Our founder, Krishna Kumar, came from the BI world and was doing projects for big pharmaceuticals. This was back when business warehouses were the preferred way of processing your data. Krishna, however, was looking at data in a spatial, temporal, and nodal perspective, which allows you to eliminate certain elements and get to the right answer quicker. We take data out of IT and make it relevant for the business users. We partner with companies like SAP HANA and EMC Greenplum to make that happen, but we’re agnostic to that layer in the technology stack.
I think there are a couple of reasons that apply not only to the utility industry but to any asset-intensive industry. One is the aging infrastructure that a lot of companies are dealing with. Utilities in particular are on very old grids and it’s a daunting task to replace those assets all at once. Also, look at the influx of new instrumentation and sensors throughout every network and every industry. Technology is multiplying at top speed every year, and customer expectations are changing as well. Customers are on mobile devices now. They are getting to data faster and quicker, but they’re also asking more questions. They are challenging their suppliers or customers or vendors at a higher rate, which adds to the big data problem. Big data is important because the world is so connected.
We are headquartered in Fremont, California. A lot of our engineering is in India. And then we have pockets of sales people across the US. Our customers are primarily in North America, but we do have customers in Canada, Asia, and Africa. We’ll be expanding into Europe as well as other parts of Asia.
We need to move up the maturity curve in both analytics and visualization to get to fully optimized environments that allow you to get to a problem before it occurs. As more of the core systems out there are integrated and tied together with outside infrastructure, we’ll be in a very good position to get there.

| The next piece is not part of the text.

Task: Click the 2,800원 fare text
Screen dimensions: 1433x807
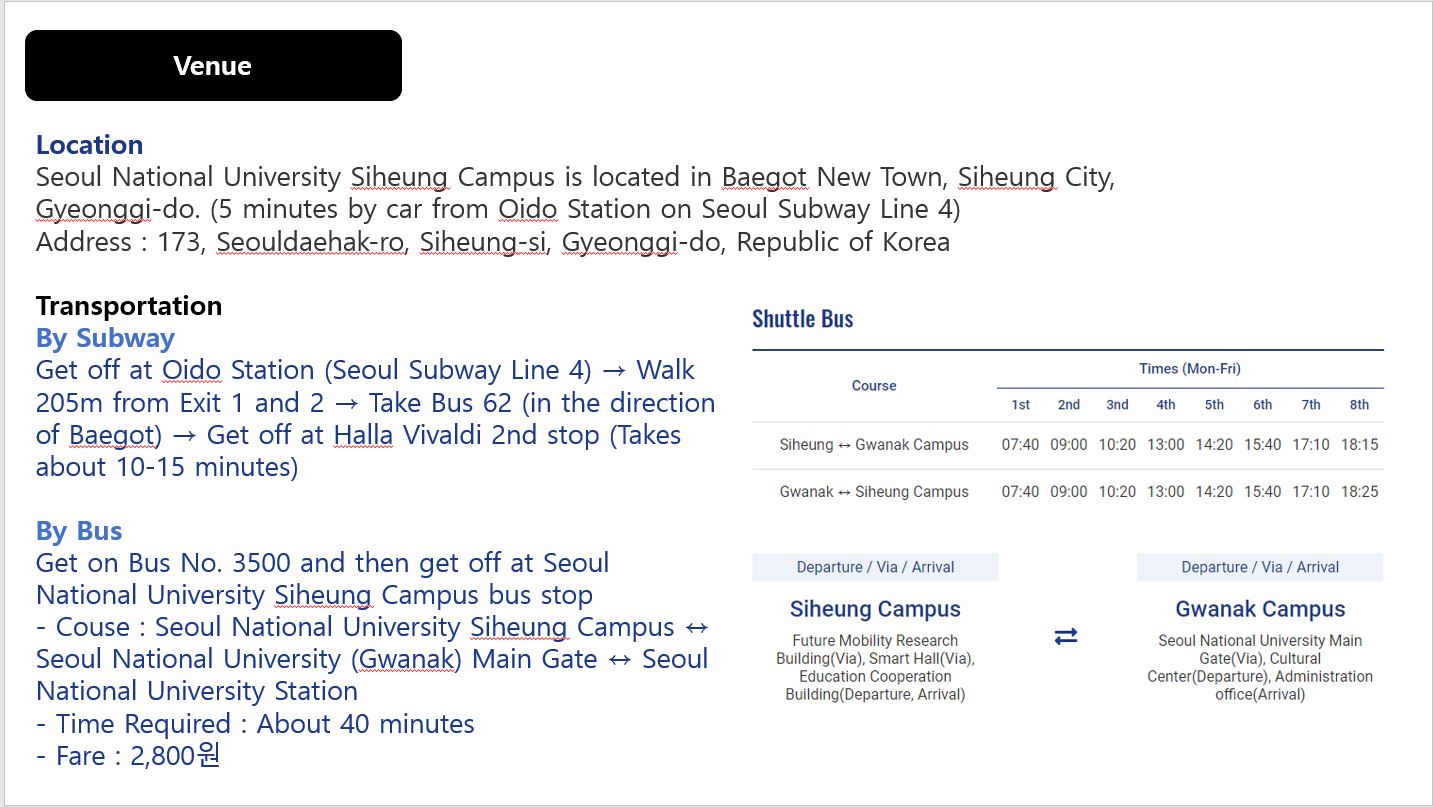Action: 175,756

In certain industries, it’s daunting to think that a machine will make decisions for you. It will be interesting to see if we can get to a world where the human element is not involved in the decision making process at all. For industries dealing with people’s livelihood and health and safety, that world is a long way off. But think about the self-driving cars Google is developing. Let’s say the highway was 100% self-efficient, but you wanted visibility from a control room perspective—that’s where our solution would come in. We can pull all those data points together and visually present them so that you know on the front-end where there’s a propensity for failure for those cars out on the highway.

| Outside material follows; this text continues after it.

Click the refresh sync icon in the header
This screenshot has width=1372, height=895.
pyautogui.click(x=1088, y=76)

I am extremely excited about the opportunity that’s in front of us, especially for the energy and utility industries, where they have geographically distributed assets and an aging infrastructure with really no way to predict or monitor failures. They have vast quantities of silo data that are challenging to accurately understand and take advantage of, and then there’s the external variable of the weather, which we pull into the data view. Utilities are trying to solve mission-critical challenges that don’t just affect them, but entire cities or provinces. We can look at the propensity for where a storm is going to hit and what the impact of it will be through the entire ecosystem and supply chain. We will never be able to control nature, but the more we understand it and look for trends, the smarter we get about how to minimize impact.
No matter what industry you are in, Google is extremely interesting. Splunk is another very interesting company. But really, there are so many of these companies out there that have a couple of algorithms and are really looking at what to do with them, and that’s what makes me excited about this space in general.